- Genre: Street performance
- Dates: July
- Locations: Edmonton, Alberta, Canada 53°32′38″N 113°29′20″W﻿ / ﻿53.544°N 113.489°W
- Years active: 1985 – 2019, 2021-
- Website: edmontonstreetfest.com

= Edmonton International Street Performers Festival =

Annual performance festival in Canada

The Edmonton International Street Performers Festival (sometimes known as StreetFest) is an annual, 10-day performance festival that takes place in mid-July at Sir Winston Churchill Square, in the city of Edmonton, Alberta, Canada. The festival was founded in 1985 by Sheldon Wilner and Dick Finkel with the intention of bringing the art of street performance to Edmonton’s downtown region. Every year, the festival brings in performers from around the world, and gives an opportunity for local performers to showcase their talent. In 2014, the festival featured roughly 1500 performances, and was attended by 250,000 people.

Over the years, StreetFest has hosted a wide variety of performers, such as famous high-wire artist Phillip Petite, Cirque du Soleil clown Michael Hancock, and a variety of other clowns, acrobats, jugglers and magicians. The festival is somewhat unique in that the majority of the income that the artists receive for their work during the festival comes not from the festival organizers, but from the goodwill of the audience. Hats are passed around after each performance, and audience members are encouraged, but not required, to tip the performer for their work.

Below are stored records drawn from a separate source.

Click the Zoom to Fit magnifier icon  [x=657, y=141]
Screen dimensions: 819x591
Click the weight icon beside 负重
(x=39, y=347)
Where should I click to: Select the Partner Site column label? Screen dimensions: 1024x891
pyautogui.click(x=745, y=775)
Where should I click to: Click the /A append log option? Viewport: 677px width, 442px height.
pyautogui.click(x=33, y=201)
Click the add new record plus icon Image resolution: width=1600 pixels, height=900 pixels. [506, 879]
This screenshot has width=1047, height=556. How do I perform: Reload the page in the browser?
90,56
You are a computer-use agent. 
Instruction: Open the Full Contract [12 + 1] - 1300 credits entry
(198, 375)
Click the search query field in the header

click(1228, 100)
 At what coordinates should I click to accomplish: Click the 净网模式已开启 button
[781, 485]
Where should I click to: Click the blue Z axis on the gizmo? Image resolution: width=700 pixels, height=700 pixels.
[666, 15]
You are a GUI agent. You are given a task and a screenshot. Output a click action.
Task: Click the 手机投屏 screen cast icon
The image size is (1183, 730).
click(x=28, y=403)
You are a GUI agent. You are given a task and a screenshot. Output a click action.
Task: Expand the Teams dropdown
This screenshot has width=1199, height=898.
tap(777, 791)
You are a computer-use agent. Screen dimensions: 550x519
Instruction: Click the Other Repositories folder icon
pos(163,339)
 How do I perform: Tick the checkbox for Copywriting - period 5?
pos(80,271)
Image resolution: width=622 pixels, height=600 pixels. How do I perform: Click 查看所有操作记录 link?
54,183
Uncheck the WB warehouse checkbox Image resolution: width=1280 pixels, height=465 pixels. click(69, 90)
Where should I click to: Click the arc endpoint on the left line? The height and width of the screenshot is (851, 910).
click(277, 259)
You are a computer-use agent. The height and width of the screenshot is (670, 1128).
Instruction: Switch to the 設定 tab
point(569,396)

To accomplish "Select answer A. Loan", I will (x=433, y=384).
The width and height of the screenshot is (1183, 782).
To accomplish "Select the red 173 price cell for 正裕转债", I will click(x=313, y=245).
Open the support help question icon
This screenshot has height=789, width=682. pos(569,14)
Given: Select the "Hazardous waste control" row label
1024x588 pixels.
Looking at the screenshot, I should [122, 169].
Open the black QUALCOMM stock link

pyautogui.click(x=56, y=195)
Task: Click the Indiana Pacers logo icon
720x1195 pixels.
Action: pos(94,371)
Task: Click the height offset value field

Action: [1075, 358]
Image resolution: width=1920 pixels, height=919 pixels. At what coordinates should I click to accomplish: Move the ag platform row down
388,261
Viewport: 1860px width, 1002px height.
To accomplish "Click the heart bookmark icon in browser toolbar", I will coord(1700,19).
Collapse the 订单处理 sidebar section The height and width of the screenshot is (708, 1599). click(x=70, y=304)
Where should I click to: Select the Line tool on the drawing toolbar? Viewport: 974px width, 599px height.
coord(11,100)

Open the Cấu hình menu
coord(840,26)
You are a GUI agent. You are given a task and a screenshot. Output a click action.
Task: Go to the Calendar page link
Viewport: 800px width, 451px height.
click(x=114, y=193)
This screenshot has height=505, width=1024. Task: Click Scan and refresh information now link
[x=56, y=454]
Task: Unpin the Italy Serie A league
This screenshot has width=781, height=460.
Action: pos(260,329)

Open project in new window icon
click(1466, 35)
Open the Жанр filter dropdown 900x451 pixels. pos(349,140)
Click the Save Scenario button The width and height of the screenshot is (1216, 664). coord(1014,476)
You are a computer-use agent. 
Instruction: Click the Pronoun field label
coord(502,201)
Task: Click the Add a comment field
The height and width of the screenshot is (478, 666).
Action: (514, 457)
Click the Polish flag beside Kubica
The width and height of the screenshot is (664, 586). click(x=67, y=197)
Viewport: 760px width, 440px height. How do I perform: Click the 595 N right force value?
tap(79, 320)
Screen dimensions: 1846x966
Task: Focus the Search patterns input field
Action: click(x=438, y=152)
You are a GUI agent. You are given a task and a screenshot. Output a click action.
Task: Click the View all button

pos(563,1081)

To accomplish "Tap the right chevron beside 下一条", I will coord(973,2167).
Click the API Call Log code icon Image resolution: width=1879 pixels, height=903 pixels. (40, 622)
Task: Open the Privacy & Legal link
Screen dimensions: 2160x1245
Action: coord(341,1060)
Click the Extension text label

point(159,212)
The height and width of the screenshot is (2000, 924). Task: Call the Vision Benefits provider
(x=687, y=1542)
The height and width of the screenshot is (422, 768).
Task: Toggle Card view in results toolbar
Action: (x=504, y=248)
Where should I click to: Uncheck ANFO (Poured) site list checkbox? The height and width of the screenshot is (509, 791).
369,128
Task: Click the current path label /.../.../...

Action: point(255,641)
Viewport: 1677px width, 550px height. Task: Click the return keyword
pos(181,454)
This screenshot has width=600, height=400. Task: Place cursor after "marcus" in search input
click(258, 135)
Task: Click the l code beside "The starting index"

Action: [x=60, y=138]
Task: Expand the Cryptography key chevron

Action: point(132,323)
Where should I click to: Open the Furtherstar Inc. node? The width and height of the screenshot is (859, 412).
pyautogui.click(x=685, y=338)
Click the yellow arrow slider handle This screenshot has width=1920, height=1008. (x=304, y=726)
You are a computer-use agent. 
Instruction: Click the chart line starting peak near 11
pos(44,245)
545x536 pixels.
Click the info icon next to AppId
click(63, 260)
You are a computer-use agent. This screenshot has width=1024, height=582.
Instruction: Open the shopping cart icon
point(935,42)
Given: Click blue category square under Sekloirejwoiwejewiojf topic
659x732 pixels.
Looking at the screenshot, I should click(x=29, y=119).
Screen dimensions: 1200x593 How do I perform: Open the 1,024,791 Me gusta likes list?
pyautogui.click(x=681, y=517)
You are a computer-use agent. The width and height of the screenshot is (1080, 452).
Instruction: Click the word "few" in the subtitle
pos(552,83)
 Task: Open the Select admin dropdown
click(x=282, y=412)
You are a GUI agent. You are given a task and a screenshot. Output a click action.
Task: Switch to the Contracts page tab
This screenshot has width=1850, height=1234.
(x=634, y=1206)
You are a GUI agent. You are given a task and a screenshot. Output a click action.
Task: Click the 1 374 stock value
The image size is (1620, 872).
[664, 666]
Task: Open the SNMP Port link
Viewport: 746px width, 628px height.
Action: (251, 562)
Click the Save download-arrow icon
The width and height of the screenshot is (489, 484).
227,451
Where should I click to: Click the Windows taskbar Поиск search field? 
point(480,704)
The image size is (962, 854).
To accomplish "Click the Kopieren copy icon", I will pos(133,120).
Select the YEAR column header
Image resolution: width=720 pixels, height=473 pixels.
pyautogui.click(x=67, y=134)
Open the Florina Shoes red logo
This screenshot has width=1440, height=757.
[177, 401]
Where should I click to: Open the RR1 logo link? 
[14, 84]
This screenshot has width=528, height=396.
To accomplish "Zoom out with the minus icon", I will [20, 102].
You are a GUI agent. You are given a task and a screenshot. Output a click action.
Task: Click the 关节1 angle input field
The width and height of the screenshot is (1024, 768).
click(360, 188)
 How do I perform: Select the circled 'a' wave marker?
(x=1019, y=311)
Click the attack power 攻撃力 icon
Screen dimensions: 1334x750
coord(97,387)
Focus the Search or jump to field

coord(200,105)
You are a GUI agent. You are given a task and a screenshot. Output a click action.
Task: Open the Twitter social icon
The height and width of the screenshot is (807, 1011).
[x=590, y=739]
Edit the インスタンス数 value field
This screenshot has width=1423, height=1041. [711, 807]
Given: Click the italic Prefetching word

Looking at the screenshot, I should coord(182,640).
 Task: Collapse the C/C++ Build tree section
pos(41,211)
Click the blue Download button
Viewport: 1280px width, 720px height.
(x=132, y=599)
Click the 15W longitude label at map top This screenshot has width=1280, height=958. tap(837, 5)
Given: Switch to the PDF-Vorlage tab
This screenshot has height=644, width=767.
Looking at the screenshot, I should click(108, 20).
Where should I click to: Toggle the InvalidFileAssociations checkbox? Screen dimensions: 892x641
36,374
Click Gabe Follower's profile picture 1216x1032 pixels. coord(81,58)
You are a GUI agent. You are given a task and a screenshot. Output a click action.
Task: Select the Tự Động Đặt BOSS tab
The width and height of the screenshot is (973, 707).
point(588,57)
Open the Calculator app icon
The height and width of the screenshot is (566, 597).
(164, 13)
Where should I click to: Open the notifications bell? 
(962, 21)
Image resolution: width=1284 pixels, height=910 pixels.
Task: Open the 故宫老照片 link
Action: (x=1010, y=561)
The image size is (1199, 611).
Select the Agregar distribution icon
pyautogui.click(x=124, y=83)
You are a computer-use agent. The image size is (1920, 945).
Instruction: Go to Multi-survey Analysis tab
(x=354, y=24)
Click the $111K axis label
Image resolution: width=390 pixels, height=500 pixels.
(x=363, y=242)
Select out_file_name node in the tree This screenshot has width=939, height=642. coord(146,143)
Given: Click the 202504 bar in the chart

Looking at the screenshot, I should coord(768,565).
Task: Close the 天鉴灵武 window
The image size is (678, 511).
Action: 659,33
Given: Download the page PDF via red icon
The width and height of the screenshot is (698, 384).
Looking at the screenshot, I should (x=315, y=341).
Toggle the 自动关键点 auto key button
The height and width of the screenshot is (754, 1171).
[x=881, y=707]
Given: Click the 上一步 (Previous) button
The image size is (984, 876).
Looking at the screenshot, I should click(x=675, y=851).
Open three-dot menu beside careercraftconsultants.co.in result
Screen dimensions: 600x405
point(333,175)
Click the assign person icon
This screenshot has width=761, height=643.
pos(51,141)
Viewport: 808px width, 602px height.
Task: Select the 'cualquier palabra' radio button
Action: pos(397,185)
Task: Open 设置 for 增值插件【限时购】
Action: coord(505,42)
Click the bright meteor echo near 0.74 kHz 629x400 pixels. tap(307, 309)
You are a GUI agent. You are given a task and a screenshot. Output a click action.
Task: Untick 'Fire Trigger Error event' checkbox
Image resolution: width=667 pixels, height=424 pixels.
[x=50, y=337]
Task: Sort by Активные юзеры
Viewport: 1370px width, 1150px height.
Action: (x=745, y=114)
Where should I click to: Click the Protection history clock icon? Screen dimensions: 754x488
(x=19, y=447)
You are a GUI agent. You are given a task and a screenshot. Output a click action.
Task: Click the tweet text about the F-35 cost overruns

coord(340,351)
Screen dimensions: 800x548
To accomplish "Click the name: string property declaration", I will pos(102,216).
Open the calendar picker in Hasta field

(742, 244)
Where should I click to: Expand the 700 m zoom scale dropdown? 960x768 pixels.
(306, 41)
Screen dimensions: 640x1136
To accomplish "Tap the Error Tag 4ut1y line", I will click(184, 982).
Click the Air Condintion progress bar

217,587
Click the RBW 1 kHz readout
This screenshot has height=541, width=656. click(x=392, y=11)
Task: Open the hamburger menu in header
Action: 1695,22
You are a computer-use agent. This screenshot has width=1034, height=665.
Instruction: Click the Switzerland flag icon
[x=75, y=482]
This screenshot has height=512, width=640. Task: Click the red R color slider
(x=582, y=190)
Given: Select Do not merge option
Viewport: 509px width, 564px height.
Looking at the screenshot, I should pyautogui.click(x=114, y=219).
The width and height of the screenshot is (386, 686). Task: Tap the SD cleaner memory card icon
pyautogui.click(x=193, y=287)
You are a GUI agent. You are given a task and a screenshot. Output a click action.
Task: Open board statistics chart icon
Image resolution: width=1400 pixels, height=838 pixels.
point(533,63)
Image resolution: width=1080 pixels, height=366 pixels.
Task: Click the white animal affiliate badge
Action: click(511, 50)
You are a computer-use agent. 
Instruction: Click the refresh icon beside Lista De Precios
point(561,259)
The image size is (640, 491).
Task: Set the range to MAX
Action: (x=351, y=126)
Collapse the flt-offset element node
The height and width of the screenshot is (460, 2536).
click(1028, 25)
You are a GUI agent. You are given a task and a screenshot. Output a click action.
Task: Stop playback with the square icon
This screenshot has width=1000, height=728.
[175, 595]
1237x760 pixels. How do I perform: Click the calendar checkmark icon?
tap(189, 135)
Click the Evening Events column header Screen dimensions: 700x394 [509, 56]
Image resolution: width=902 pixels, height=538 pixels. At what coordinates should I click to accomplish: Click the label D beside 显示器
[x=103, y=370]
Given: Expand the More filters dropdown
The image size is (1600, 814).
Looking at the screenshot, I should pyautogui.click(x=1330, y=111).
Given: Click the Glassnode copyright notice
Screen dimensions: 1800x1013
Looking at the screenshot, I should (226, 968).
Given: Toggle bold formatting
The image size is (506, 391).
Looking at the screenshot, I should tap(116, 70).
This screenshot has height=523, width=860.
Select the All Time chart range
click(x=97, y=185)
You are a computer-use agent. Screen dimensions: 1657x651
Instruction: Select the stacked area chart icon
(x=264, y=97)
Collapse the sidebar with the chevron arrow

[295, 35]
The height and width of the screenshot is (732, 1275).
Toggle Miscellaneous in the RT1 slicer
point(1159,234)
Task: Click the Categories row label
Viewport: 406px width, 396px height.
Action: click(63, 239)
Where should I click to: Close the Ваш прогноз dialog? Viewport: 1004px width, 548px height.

In addition to traditional outdoor shows, the festival is also known for its encouragement of artistic collaboration. The "Troupe de Jour" program brings select artists together every night during the festival for an original variety show that combines the unique talents of the performers involved. "Late Night Madness" is a festival-wide night of collaboration where individual artists are invited to work together to come up with their own show. "Be Your Own Busker" is an educational series aimed at teaching both children and adults some of the basics of street performance, like juggling and making balloon animals.

No festival was held in 2020.

== History ==
From 1981 to 1985, Edmonton International Street Performers Festival founders Sheldon Wilner and Dick Finkel ran an initiative called "Summerfest", which was a loose collection of summer cultural events that aimed to make summers in Edmonton more interesting. Many of Edmonton's present-day festivals can trace their roots back to Summerfest, including the Edmonton International Street Performers Festival.

In 1985, the festival's inaugural year, there were 20 artists spread across Edmonton's downtown region. It was the first attempt at such a festival in Canada. While attendance wasn't high, this first festival sparked a great deal of interest in the community, and it was decided that the festival would continue into the next year.

Wilner left the following year in 1986, but Finkel stayed on as the festival's producer, a role he would hold until 1999.

In 1987, StreetFest centralised and hosted all of its artists in Sir Winston Churchill Square, where the festival is still held today. This proved fruitful, as it brought the visiting artists into closer proximity to one another, and the next year, in 1988, many of the performers got together to throw an impromptu variety show called "Late Night Madness," a tradition that has continued ever since, except 2020.